La Culture Générale : un bouquet de connaissances multiples

La culture générale se définit globalement comme un ensemble de connaissances culturelles qui vient prendre des références dans la littérature, l’histoire, la géographie et plus encore. Elle renvoie à une base de données de connaissances globales, allant de la liste des différentes capitales du monde aux éléments avec leur  numéros atomiques du tableau périodique de Mendeleïev, en passant par les différentes espèces animales et végétales, la mythologie, la musique, etc. Chacun conviendra en effet, qu’on reconnaît quelqu’un de cultivé à la variété de ses connaissances, qui ne se limitent pas à un seul domaine, mais portent indifféremment sur les arts et les sciences, l’histoire et la philosophie, la religion ou la littérature. Parler de “culture générale“, c’est admettre implicitement l’existence d’une culture qui ne l’est pas, culture qu’on dira donc «particulière» ou «spécialisée».

À quoi sert la culture générale ?

La culture générale favorise le développement de facultés intellectuelles au travers d’exercices appropriés. « L’apprentissage culturel permet un dépassement de soi », disaient les humanistes et les philosophes de la Renaissance et du siècle des lumières (18ème siècle). La culture générale permet :

  • de converser avec n’importe qui et sur presque tout
  • à comprendre avec rapidité au travers de la lecture et de l’écoute
  • à se démarquer des autres d’une certaine façon.

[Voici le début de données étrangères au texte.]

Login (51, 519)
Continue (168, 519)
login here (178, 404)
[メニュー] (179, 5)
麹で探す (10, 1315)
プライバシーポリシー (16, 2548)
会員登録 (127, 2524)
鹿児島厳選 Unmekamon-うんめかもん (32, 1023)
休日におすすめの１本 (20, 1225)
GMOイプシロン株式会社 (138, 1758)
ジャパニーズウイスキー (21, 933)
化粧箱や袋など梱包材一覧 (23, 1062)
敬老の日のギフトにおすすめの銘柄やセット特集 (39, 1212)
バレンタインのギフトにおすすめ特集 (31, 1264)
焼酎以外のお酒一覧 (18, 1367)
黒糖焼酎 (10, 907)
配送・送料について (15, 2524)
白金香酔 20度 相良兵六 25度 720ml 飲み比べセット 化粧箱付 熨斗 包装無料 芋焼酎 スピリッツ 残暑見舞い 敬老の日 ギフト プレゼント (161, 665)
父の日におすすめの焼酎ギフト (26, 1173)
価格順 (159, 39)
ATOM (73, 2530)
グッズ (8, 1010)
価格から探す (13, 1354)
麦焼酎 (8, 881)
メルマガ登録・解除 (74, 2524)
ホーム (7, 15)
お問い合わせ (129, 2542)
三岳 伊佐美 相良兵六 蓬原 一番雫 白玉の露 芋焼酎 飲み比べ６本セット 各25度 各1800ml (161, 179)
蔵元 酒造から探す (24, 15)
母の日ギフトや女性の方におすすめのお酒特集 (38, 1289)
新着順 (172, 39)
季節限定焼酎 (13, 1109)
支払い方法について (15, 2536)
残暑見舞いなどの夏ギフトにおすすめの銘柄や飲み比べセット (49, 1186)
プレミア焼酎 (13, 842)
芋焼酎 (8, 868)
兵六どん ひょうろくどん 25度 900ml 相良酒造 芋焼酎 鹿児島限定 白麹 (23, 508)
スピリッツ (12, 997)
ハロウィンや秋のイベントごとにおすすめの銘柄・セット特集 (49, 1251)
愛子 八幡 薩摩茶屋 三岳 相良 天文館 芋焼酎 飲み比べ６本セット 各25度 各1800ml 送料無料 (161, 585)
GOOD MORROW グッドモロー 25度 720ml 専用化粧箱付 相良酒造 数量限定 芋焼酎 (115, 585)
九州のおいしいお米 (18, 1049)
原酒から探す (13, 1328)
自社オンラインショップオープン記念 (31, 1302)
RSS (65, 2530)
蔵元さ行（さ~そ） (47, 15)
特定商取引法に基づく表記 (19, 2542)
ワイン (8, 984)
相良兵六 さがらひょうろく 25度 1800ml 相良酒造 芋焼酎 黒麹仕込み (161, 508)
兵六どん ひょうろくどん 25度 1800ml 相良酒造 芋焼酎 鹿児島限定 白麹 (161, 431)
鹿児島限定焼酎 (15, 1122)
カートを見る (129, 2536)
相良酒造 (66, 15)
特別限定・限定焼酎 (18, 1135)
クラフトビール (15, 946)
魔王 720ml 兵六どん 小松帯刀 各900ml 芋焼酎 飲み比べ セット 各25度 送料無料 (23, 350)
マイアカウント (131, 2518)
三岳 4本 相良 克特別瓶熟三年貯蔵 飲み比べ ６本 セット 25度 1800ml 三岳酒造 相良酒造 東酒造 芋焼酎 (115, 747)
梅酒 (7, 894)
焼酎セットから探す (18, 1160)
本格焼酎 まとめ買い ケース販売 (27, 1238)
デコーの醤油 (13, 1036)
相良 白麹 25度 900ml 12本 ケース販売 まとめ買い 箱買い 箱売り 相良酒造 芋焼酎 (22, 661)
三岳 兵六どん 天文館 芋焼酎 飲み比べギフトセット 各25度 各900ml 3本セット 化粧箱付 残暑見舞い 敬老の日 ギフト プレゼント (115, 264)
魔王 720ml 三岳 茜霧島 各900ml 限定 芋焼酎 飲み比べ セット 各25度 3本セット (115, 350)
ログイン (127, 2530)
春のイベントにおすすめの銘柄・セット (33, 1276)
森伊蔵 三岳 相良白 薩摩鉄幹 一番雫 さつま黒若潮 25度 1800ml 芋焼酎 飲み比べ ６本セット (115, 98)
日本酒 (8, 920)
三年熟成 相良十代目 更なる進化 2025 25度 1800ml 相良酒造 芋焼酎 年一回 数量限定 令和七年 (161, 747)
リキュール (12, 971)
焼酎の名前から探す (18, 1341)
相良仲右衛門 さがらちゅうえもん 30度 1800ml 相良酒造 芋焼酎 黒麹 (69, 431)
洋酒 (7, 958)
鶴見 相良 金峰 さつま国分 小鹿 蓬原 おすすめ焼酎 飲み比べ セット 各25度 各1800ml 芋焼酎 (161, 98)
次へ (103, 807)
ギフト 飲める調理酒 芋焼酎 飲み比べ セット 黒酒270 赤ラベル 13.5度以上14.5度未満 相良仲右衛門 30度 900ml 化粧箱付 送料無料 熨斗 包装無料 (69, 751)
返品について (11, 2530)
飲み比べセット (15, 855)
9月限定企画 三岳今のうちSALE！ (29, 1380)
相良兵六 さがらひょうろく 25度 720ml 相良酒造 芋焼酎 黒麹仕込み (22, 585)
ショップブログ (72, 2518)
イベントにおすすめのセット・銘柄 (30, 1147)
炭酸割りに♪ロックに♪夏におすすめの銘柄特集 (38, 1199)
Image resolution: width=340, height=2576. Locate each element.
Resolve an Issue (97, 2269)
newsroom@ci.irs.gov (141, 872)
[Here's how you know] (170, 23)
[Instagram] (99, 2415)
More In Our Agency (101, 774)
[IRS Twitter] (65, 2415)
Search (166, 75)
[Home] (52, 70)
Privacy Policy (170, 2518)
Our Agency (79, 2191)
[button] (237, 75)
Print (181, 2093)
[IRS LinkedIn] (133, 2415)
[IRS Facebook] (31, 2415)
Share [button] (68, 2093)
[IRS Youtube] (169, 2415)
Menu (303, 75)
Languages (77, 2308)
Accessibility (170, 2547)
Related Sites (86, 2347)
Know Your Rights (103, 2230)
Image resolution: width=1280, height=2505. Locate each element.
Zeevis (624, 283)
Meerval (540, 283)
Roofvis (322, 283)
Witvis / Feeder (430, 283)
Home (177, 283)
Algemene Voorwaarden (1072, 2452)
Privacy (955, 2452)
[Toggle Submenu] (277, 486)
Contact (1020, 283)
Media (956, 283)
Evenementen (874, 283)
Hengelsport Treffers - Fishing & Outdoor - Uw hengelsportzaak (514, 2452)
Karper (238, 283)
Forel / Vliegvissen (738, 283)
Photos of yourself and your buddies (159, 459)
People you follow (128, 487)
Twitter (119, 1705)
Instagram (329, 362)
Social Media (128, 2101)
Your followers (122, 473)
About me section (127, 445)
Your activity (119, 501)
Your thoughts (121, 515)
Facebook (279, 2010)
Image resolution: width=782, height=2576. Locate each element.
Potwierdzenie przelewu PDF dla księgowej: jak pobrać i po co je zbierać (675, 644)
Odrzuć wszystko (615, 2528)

La culture générale également favorise un rapprochement permanent du vécu avec des scènes d’histoire, des pratiques d’autres peuples. Être cultivé peut donner facilement une certaine ouverture d’esprit sur beaucoup de sujets, et prémunir de bien de fanatismes. Claude Lévi-Strauss, célèbre anthropologue français arriva à la conclusion suivante : « La culture, c’est essayer de découvrir les différences de l’autre, mais aussi les analyser pour tirer parti des éléments rassembleurs ».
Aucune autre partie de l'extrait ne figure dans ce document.